天しゃ、三隣亡 (旧暦 文月八日)

 メズール退場。
 ついに貴重な鑑賞対象の出番が、なくなった(こらこら)。

 メズールがガメルに優しく接していたのも、実はガメルの菓子同様、“ナンチャッテ”な愛情ごっこだったとはね。
 て言うか、グリードの感覚すべてが灰色で砂だと提示された時点で、このメズールの真意を見いだせなかった自分の鈍感さに腹が立ちます。

 グリードが最終的には人を喰らう。
 この重要情報を、もう少し早く出していてほしかったですね。
 ドクターの口からでも、会長からでも、いいですが。
 できれば、映像として人を喰らうところを示してほしかった、もっと早くからね。
「グリード=怪人」ということを、きっちり描写すべきだったと思うのですよ。物語の大前提として。
 なのに、ほぼ一年間を妙に人間くさい演出ばかりしてきてますからね、グリード。
「人を喰らう」ということに対し、どうしても唐突感が拭えません。

 バースが壊れてのプロトタイプ導入は、お約束。
(お約束すぎて、つまらんです。外見上の変化ないし)

 最終回へ向けてグリード人員整理なので盛り上がるべきなのですが。
 何か、盛り上がらない。

 原因は、たぶんメダガブリューでしょう。
 あれで相手のコアを斬る、という、とどめの形が固定されてしまっているので、グリード退場に関する展開が見えすぎるのですよ。
 メズールを失ったガメルが次回、メダガブリューによってコアを斬られるのも確実でしょう。
 もしそうなら、工夫も何も、あったもんじゃない。
 メダガブリュー無双で玩具バカ売れを目論んだスポンサーのご意見によるものなのでしょうが……カネ出す奴が内容に口出ししすぎると、宜しくない効果しか生まないのですがね。
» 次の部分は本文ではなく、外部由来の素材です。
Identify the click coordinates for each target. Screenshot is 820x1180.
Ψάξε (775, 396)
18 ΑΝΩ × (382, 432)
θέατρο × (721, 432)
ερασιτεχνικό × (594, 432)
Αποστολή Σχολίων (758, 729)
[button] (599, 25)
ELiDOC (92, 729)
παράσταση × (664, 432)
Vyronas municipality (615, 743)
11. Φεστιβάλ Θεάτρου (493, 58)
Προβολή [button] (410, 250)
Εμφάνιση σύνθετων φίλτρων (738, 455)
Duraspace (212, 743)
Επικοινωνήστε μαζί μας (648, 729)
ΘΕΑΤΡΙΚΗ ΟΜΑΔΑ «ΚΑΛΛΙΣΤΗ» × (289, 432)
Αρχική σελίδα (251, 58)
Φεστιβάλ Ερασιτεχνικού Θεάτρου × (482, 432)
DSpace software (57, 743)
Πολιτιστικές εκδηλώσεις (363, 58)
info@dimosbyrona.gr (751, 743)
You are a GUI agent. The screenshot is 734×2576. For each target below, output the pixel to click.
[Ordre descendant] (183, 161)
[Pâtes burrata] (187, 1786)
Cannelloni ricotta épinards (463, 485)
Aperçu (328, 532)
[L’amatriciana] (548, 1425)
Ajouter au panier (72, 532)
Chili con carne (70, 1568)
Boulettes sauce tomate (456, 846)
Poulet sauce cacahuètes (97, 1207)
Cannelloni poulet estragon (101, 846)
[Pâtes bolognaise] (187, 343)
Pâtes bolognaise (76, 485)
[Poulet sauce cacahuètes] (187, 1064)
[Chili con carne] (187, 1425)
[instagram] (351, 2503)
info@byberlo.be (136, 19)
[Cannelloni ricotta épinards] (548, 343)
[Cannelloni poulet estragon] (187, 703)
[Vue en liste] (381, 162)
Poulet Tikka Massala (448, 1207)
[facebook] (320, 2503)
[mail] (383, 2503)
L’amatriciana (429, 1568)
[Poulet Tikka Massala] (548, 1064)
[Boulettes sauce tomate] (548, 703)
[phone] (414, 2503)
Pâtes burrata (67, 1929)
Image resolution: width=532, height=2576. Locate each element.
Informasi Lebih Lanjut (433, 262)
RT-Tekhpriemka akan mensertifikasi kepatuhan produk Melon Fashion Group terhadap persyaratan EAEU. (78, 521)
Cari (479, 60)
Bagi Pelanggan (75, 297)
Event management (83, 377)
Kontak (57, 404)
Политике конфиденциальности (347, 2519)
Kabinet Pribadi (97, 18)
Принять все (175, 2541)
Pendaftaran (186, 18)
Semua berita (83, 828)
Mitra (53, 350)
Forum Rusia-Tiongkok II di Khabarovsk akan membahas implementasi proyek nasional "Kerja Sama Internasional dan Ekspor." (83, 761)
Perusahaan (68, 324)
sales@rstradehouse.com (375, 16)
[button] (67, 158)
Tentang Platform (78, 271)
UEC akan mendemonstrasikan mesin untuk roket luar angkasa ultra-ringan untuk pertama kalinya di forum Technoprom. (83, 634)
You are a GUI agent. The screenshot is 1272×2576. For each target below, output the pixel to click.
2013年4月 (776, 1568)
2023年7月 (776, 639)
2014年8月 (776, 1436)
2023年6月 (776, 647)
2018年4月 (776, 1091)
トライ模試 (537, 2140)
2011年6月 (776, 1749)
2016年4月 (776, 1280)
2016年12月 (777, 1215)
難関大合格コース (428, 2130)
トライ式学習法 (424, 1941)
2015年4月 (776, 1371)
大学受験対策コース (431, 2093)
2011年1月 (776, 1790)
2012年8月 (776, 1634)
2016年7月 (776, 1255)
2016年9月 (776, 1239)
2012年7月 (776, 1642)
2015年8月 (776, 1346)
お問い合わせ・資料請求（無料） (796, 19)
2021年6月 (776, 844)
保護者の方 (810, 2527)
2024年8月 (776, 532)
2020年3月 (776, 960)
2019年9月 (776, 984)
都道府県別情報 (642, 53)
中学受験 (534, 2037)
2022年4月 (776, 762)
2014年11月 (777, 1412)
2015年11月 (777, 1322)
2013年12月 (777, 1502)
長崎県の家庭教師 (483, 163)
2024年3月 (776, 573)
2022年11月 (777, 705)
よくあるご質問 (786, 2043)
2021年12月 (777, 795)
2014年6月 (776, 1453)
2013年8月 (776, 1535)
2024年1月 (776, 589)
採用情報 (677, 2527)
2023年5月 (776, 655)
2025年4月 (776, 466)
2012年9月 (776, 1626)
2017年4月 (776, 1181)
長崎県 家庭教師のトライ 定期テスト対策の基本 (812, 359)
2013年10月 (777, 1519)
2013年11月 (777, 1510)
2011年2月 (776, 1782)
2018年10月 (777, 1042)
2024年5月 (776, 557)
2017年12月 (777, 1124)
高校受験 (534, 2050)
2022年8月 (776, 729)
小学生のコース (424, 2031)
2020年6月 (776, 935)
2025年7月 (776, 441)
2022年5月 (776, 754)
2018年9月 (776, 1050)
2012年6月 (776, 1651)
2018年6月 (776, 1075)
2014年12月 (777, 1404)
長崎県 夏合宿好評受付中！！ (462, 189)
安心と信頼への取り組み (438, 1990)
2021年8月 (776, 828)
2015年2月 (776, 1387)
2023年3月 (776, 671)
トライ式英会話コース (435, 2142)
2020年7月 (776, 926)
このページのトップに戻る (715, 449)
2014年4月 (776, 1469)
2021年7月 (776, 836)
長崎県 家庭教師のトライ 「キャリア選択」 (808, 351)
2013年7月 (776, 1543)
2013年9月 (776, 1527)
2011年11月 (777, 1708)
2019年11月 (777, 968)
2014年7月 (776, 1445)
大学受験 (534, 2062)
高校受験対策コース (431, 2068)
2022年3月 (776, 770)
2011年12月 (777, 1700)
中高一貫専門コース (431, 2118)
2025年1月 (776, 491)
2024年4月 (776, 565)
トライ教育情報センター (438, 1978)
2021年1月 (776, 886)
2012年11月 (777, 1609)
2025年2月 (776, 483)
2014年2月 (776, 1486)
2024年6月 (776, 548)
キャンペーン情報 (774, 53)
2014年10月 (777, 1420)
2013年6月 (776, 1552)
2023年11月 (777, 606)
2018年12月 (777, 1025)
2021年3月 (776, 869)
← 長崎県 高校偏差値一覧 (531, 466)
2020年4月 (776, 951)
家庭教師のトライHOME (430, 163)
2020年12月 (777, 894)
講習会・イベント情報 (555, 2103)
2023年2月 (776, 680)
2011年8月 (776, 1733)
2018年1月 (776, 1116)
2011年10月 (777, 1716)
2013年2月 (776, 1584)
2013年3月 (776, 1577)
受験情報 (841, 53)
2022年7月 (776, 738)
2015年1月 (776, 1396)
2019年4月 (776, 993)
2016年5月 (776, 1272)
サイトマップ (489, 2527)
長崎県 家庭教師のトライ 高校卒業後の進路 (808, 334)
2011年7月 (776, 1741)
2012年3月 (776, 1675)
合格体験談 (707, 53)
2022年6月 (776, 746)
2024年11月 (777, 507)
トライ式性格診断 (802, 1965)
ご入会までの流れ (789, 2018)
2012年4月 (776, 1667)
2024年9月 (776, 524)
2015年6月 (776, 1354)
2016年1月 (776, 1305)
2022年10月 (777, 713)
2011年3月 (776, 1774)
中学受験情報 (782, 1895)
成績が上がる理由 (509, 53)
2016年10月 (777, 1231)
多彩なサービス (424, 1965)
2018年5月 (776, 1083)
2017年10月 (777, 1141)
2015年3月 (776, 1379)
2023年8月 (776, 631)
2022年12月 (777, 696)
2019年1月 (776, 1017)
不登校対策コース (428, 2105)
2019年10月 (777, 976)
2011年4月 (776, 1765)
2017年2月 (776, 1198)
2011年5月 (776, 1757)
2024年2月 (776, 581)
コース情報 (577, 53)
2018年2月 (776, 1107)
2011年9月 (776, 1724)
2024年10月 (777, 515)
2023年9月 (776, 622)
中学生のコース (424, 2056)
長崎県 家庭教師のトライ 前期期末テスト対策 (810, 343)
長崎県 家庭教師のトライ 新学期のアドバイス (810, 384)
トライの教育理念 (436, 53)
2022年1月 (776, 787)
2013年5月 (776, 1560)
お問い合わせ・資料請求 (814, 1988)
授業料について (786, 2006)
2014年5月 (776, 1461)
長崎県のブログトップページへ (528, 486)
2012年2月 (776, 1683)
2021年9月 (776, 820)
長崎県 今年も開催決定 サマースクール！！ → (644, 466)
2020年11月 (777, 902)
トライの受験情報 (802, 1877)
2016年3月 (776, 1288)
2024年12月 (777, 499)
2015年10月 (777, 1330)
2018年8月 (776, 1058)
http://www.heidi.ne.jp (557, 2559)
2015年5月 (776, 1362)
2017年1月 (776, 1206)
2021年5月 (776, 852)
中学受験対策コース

 今回は、トライドベンダーを併用したのが、制作スタッフさんの精一杯の努力でしょう。
 メダガブリューはプトティラでなくとも使えるというご都合主義が、功を奏しましたね。

 ついでに言うと。
 どこでも地面に手を突き刺すと取り出せるメダガブリュー、という設定は面白いし好きです。
 紫のメダルが恐竜の力を持っているということからの「化石」、「発掘」あたりのイメージからなのでしょうね。
 ただ、その設定のわりにメカメカしているのが気に入りません。
 できればクリーチャー的デザインが欲しい。
 まあ玩具化事情のため、それは無理でしょうから。せめて掘り出したときは石っぽくて生物っぽくて、オーズがひと振りするとピカピカになる、とかなら視覚的に納得もいくのですが。

 そう言えば、オーズは平成ライダーには珍しく、スタート時、専用の得物を持たない素手のライダーでしたね(メダジャリバーは鴻上提供のものなので、いちおう別扱いとします)。
 追加されたタジャスピナーも武装ではあっても、得物って感じでもなかったですし。プトティラ登場で、ようやく専用武器を手にしたオーズって、特筆に値するかもです。
 とは言え、トラクローやらウナギムチやらクワガタ頭といった便利アイテムを駆使してはきましたが(笑)。
 それでも、強化する前の初期装備段階では素手、という平成ライダーは珍しいほうでしょうね。

 仮面ライダー素手で闘う。
 この姿に戻る日は来るのでしょうか……。